Analyze and explain the role of the samurai in Japan’s military society of the 12th century
Samurai were a highly educated class of noble warriors who served in Japan's feudal period for land-owning lords. Although Japan has long had professional fighters, the increasingly militarized civilization and many wars of the 12th century transformed the highest order of warriors into a new social class of noble, intellectual masters of martial arts. These are the samurai in their purest form. By the end of the 12th century, Japan's dependence on military leaders had risen to the point that a new constitutional structure was created, headed by a strong military government known as the shogun. As servants of the daimyos or great kings, the samurai strengthened the shogun's legitimacy and vested him with authority over the Mikado (emperor). Samurai would continue to control the Japanese government and culture until the Meiji Restoration of 1868 when the feudal regime was abolished.

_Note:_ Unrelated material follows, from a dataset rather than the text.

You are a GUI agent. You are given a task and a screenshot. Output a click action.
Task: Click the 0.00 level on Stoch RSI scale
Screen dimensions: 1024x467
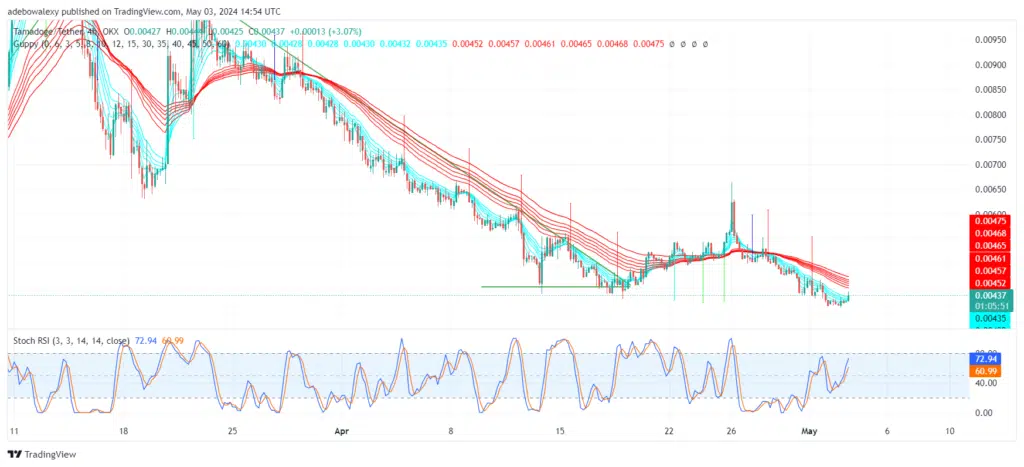982,412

Samurai were deemed aristocracy as integral representatives of the shogunate system, considering the fact that they did not own property and were financially sponsored by the lords under whom they battled. While samurai, or warriors comparable to samurai, existed in Japan for decades, it was not until the Kamakura Shogunate that the samurai grew into a dominant social class. According to the samurai's importance to land-owning lords, these warriors gained considerable political and social influence of their own. They were held in high regard, and their advice was sought at the imperial court. Samurai were hired by feudal lords (daimyo) to protect their domains from competitors, to fight government-identified foes, and to engage in combat with aggressive tribes and bandits. As a consequence, samurai may live in barracks, castles, or their own private residences. As samurai gradually united into groups headed by strong warlords, they were able to usurp a weak imperial court in the 12th century CE, under the control of warlords such as Minamoto no Yoritomo.